* _OBJECTIVES_:
1 - In the forum thread below about riding the first passenger train, which date does one commenter call the day the industrial revolution got out of beta?
2 - Extend the forum thread below about riding the first passenger train, picking up after its final sentence.

* _READING PASSAGE_:
-- begin --

Swifter Than a Bird Flies: An Account of Riding the First Passenger Train - benbreen
https://www.brainpickings.org/2016/08/26/fanny-kemble-railroad/
======
melling
The 21st century has transformed rail again. We'll look back in another 10
years and realize what a difference high-speed rail made to a nation's
infrastructure.

The first 12,000 miles are done. Another 12,000 to go...

[https://en.m.wikipedia.org/wiki/High-
speed_rail_in_China](https://en.m.wikipedia.org/wiki/High-speed_rail_in_China)

------
Animats
Yes. 15 September 1830 - the day the industrial revolution got out of beta.

There had been steam engines for a century, and there were earlier steam
locomotives, but they were demos and one-offs. The Liverpool and Manchester
Railway had about a dozen similar locomotives. They had stations, signals,
double-track line, carriages, schedules, and tickets. For the first time, all
the necessary parts were in place and running in paid service.

-- end --

* _RECORDED INFORMATION_:
-- begin --

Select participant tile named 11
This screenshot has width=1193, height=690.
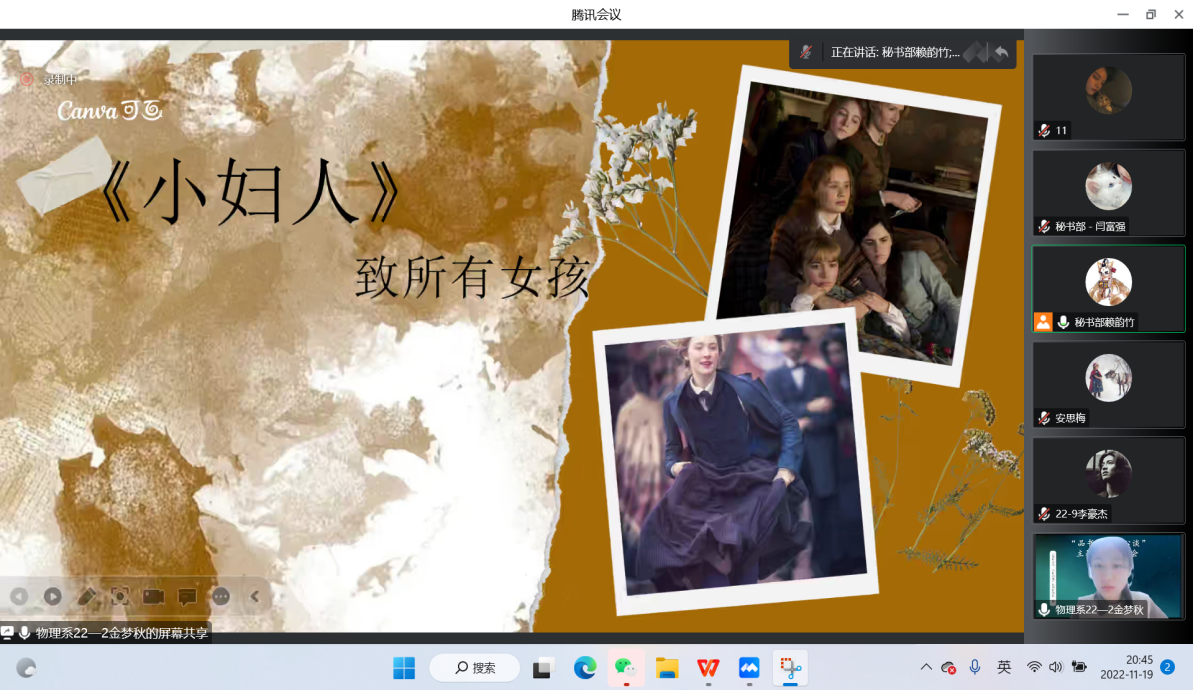(x=1108, y=96)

-- end --

* _RESPONSES_:
1 - 15 September 1830.

2 -
Suddenly, there was technology.

------
PaulRobinson
The Rocket (the machine in this account) is at London's Science Museum, South
Kensington, in the same large room/hall as a jet-powered Rover car, an Apple I
and a Cray I and a very early form of an ECG machine (no I don't know why
either - seemed to be running out of space on the ground floor).

Interestingly Manchester's Science Museum which is run by the same group is
built around the World's first train station from which the Rocket served
passengers to and from Liverpool.